What to do
Locate each line below that contains the word "resolution" and copy it out in full.

Record set
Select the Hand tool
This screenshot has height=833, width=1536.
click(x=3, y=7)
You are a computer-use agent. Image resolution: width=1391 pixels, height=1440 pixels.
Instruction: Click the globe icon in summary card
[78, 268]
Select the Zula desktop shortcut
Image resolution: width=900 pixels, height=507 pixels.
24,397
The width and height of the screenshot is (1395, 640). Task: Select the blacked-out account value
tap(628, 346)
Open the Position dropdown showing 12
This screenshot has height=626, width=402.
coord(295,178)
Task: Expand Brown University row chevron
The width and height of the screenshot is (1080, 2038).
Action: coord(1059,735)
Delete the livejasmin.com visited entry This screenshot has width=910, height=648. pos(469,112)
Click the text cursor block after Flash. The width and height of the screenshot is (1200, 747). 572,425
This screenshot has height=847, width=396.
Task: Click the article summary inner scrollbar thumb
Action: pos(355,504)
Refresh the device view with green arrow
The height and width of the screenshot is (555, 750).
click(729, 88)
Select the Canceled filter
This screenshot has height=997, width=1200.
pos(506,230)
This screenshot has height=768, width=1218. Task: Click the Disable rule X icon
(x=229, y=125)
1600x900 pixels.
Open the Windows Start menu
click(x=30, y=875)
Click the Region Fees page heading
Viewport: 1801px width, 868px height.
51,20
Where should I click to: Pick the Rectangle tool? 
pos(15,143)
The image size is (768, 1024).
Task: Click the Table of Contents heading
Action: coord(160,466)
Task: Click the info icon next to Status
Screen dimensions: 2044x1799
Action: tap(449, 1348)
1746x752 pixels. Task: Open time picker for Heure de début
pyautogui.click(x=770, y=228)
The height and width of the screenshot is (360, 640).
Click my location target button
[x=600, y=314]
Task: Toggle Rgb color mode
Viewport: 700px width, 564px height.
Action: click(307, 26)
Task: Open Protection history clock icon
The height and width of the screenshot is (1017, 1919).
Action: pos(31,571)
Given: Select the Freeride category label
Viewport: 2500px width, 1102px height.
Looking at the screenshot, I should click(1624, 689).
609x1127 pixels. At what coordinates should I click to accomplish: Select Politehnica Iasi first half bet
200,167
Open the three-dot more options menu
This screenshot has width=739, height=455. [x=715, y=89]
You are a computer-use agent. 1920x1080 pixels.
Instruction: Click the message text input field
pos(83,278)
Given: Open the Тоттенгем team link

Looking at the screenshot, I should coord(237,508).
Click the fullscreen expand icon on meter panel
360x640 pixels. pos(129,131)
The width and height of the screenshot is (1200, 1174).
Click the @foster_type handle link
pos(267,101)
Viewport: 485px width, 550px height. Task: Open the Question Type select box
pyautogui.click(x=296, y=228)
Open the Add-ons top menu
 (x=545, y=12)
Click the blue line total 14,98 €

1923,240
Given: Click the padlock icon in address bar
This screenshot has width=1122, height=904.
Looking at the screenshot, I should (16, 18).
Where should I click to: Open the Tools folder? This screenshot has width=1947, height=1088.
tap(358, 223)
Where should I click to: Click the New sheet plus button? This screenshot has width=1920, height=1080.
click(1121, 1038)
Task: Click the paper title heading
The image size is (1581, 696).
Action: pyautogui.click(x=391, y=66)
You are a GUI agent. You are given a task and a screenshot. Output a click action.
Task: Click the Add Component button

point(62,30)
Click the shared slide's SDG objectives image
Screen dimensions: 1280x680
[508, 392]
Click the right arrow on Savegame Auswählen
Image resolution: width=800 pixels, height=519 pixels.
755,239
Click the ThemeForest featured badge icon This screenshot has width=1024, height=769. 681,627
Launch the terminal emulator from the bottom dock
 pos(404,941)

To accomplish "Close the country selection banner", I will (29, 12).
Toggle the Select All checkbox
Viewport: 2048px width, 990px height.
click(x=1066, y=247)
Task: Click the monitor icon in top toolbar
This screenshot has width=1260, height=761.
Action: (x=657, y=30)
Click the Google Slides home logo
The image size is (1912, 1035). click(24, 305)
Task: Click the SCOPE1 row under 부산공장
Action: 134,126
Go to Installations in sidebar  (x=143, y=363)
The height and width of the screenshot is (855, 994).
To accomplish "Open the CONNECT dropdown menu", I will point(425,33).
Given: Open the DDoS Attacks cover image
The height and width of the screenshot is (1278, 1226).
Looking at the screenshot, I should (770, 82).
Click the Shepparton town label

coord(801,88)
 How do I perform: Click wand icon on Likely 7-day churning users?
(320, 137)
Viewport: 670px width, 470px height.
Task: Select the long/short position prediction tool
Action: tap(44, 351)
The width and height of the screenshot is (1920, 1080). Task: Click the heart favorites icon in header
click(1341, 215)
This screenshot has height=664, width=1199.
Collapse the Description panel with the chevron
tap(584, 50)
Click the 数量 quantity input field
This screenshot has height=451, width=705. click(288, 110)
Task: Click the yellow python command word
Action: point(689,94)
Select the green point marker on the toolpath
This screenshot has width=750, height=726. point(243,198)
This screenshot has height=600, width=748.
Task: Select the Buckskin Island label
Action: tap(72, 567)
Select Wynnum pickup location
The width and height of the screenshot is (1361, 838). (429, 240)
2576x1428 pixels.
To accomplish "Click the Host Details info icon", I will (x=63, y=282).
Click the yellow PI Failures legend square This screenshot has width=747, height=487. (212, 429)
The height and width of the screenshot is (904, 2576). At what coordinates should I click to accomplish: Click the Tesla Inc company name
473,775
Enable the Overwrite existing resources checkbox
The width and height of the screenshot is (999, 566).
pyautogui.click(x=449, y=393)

Output of the exercise
You are a computer-use agent. Image resolution: width=1391 pixels, height=1440 pixels.
Image resolution: width=900 pixels, height=507 pixels.
Image resolution: width=800 pixels, height=519 pixels.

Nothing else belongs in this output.